J Biomed Inform. 2020 Mar;103:103380. doi: 10.1016/j.jbi.2020.103380. Epub 2020 Jan 28.
In absence of periodic systematic comparisons, biologists/bioinformaticians may be forced to make a subjective selection among the many protein-protein interaction (PPI) databases and tools. We conducted a comprehensive compilation and comparison of such resources. We compiled 375 PPI resources, short-listed 125 important ones (both lists are available at startbioinfo.com), and compared the features and coverage of 16 carefully-selected databases related to human PPIs. We quantitatively compared the coverage of 'experimentally verified' as well as 'total' (experimentally verified and predicted) PPIs for these 16 databases. Coverage was compared in two ways: (a) PPIs obtained in response to gene queries using the web interfaces were compared. As a query set, 108 genes expressed differently across tissues (specific to kidney, testis, and uterus, and ubiquitous - i.e., expressed in 43 human normal tissues) or associated with certain diseases (breast cancer, lung cancer, Alzheimer's, cystic fibrosis, diabetes, and cardiomyopathy) were chosen. The coverage was also compared for the well-studied genes versus the less-studied ones. The coverage of the databases for high-quality interactions was separately assessed using a set of literature curated experimentally-proven PPIs (gold standard PPI-set); (b) the back-end-data from 15 PPI databases was downloaded and compared. Combined results from STRING and UniHI covered around 84% of 'experimentally verified' PPIs. Approximately 94% of the 'total' PPIs available across the databases were retrieved by the combined use of hPRINT, STRING, and IID. Among the experimentally verified PPIs found exclusively in each database, STRING contributed around 71% of the hits.

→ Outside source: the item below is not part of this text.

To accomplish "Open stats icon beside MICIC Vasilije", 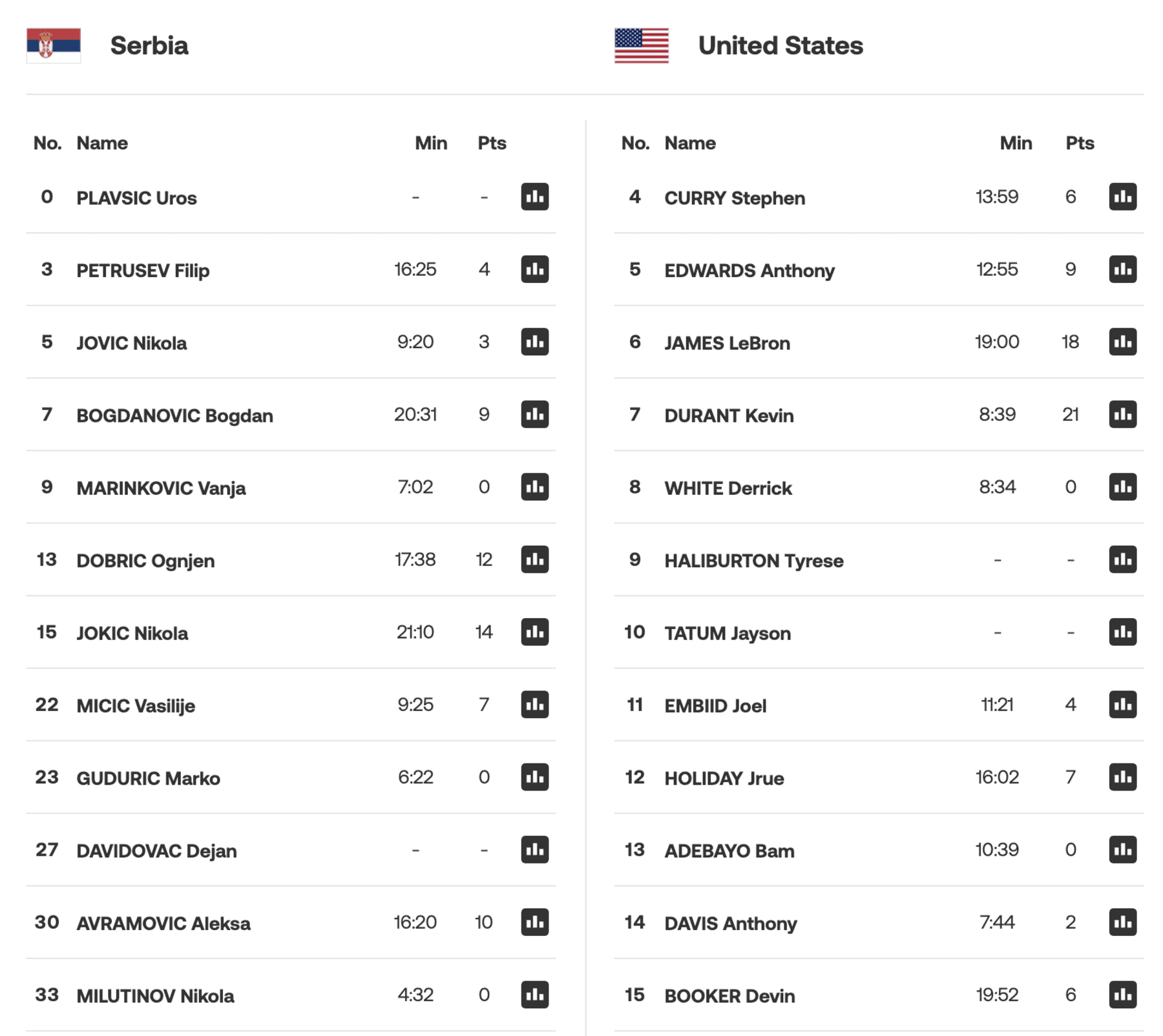I will tap(534, 705).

The coverage of certain databases was skewed for some gene-types. Analysis with the gold-standard PPI-set revealed that GPS-Prot, STRING, APID, and HIPPIE, each covered ~70% of the curated interactions. The database usage frequencies did not always correlate with their respective advantages, thereby justifying the need for more frequent studies of this nature.

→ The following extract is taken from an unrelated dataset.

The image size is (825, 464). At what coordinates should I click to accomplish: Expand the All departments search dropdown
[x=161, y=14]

在缺乏定期系统比较的情况下,生物学家/生物信息学家可能被迫在众多蛋白质-蛋白质相互作用(PPI)数据库和工具中进行主观选择。我们对这些资源进行了全面的汇编和比较。我们汇编了375个PPI资源,筛选出125个重要资源(这两个列表均可在startbioinfo.com上获取),并比较了16个精心挑选的与人类PPI相关的数据库的特征和覆盖范围。我们定量比较了这16个数据库中“实验验证”以及“总计”(实验验证和预测)PPI的覆盖范围。覆盖范围通过两种方式进行比较:(a)比较使用网络界面响应基因查询获得的PPI。作为查询集,选择了108个在不同组织中表达不同(特定于肾脏、睾丸和子宫,以及普遍存在——即在43种人类正常组织中表达)或与某些疾病(乳腺癌、肺癌、阿尔茨海默病、囊性纤维化、糖尿病和心肌病)相关的基因。还比较了研究充分的基因与研究较少的基因的覆盖范围。使用一组经过文献整理的实验验证的PPI(金标准PPI集)分别评估数据库中高质量相互作用的覆盖范围;(b)下载并比较了15个PPI数据库的后端数据。STRING和UniHI的综合结果涵盖了约84%的“实验验证”PPI。通过联合使用hPRINT、STRING和IID检索到了数据库中约94%的“总计”PPI。在每个数据库中单独发现的实验验证PPI中,STRING贡献了约71%的命中数。某些数据库的覆盖范围在某些基因类型上存在偏差。使用金标准PPI集进行分析表明,GPS-Prot、STRING、APID和HIPPIE各自覆盖了约7个精心挑选的与人类PPI相关的数据库的特征和覆盖范围。我们定量比较了这16个数据库中“实验验证”以及“总计”(实验验证和预测)PPI的覆盖范围。覆盖范围通过两种方式进行比较:(a)比较使用网络界面响应基因查询获得的PPI。作为查询集,选择了108个在不同组织中表达不同(特定于肾脏、睾丸和子宫,以及普遍存在——即在43种人类正常组织中表达)或与某些疾病(乳腺癌、肺癌、阿尔茨海默病、囊性纤维化、糖尿病和心肌病)相关的基因。还比较了研究充分的基因与研究较少的基因的覆盖范围。使用一组经过文献整理的实验验证的PPI(金标准PPI集)分别评估数据库中高质量相互作用的覆盖范围;(b)下载并比较了15个PPI数据库的后端数据。STRING和UniHI的综合结果涵盖了约总相互作用的70%。数据库的使用频率并不总是与其各自的优势相关,因此有必要更频繁地进行此类研究。 (注:原文中“Analysis with the gold-standard PPI-set revealed that GPS-Prot, STRING, APID, and HIPPIE, each covered ~70% of the curated interactions.”此句中“约总相互作用的70%”表述似乎有误,推测可能是想表达“约70%的经整理的相互作用”,翻译按推测内容进行了调整。)